PDF Rendering Challenges

We recently spent some time dealing with a fun problem that we noticed from our metrics and talking to customers: our PDF rendering system was taking a long time to render PDFs, and in some cases, it was failing to render them at all. In all of our testing, we had no issues rendering our test PDFs that were less than 5 pages. However, some clients want to render itemized PDFs that fully break down every possible shift and earning of a worker, and some of these end up at 45+ pages!

React PDF

We were using React PDF and React PDF Tailwind. Honestly, the developer experience of these 2 libraries is the best I have ever used for rendering PDFs that are actually PDF documents and not just HTML printed and rendered as an image into a PDF like other generators. Even today, if I had to reach for a tool to render a PDF that was under ~5 pages, I would pick React PDF and Tailwind.

My first thought was pretty simple, maybe the Tailwind calculations are slow. It was pretty trivial to extract all of the inline styles and “compile” the tailwind calls ahead of time into their raw React PDF style objects. This, in practice, did not have any impact. A few other small code changes, like an LRU cache for any assets we fetch from S3, were nice but not super impactful on larger PDFs.

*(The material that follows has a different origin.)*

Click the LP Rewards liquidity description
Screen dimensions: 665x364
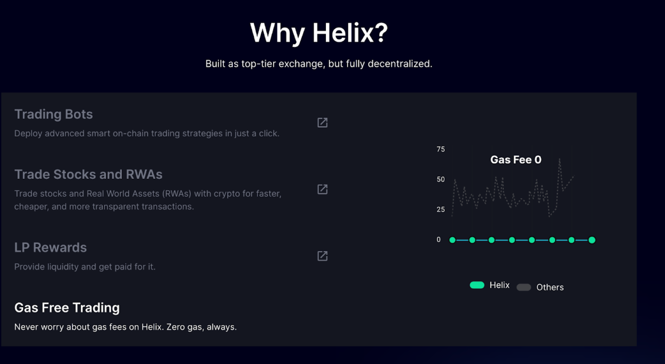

I found a nice Issue on their GitHub, stating that the footer component (where we display the page number) is a known bottleneck. I removed this, and did notice some performance improvements, but it still was not enough to get us to the performance we wanted. And having page numbers is pretty nice.

For a bit of background, we are rendering these PDFs as background jobs that call an AWS Lambda. So, naturally, I threw more CPU at the problem. In Lambda, CPU is a function of how much memory you allocate, so I allocated 6GB of memory, which increases to “approximately 3.5 vCPUs”, though obviously the renderer would be single threaded. I also tried x86 vs ARM, and there were some differences, but nothing really that interesting.

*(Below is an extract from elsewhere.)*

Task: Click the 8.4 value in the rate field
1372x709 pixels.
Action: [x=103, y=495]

For a next pass, I was wondering if I could still brute force the problem, but Lambda CPU performance on a single core is never going to be that great. So, next up, was converting our Lambda and putting a basic HTTP API on top of it to run on ECS. And, to give it the best shot possible, I used the newer ECS Managed Instances and chose the latest generations of CPU optimized x86 and ARM instances. This did actually give a nice boost! On our “medium” test case, the PDF was around 15 pages. That came down to about 3 seconds! But with 5 parallel requests, it quickly saturated the single node deployment, dropping us down to ~10 seconds per PDF.

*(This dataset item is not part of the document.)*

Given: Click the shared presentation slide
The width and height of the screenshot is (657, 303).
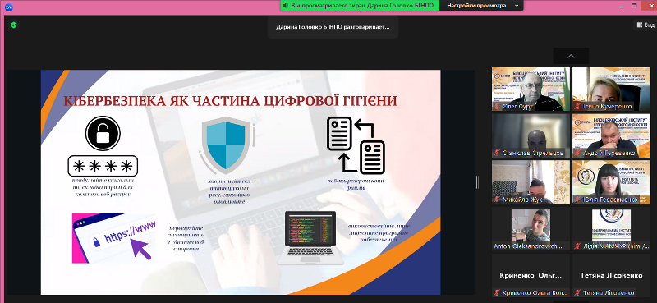Looking at the screenshot, I should pos(241,182).
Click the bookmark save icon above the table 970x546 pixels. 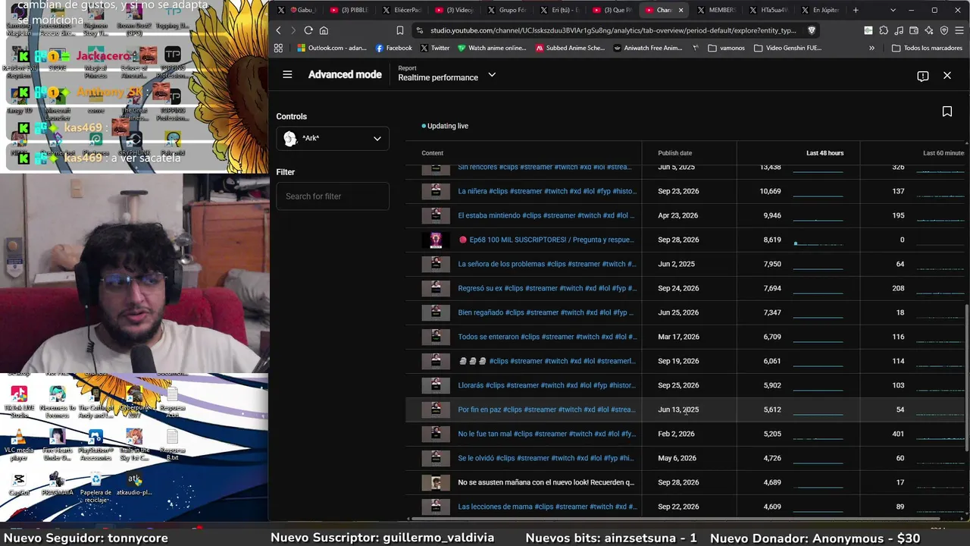tap(947, 111)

Image of ECS Logs of the performance figures mentioned above

It was time to admit defeat on this one. It seemed, after much analysis, the Yoga rendering engine was taking all of the time, and there was no way to speed it up. So, we switched to a different rendering engine.

Enter PDFKit

We reached for the lower level PDFKit library to handle our PDF generation process. This was after evaluating a few options, and considering using something in Go or Rust as well! But I found this excellent blog post with benchmarks, and it was an easy enough task to try it for myself.

PDF Benchmark

The performance was instantly much better, in our medium template we saw almost a 14x improvement when running locally on my M4 MacBook Pro. With these numbers, we didn’t even need to deploy to ECS, we could just run this in Lambda and be well within our performance goals and not add any extra complexity.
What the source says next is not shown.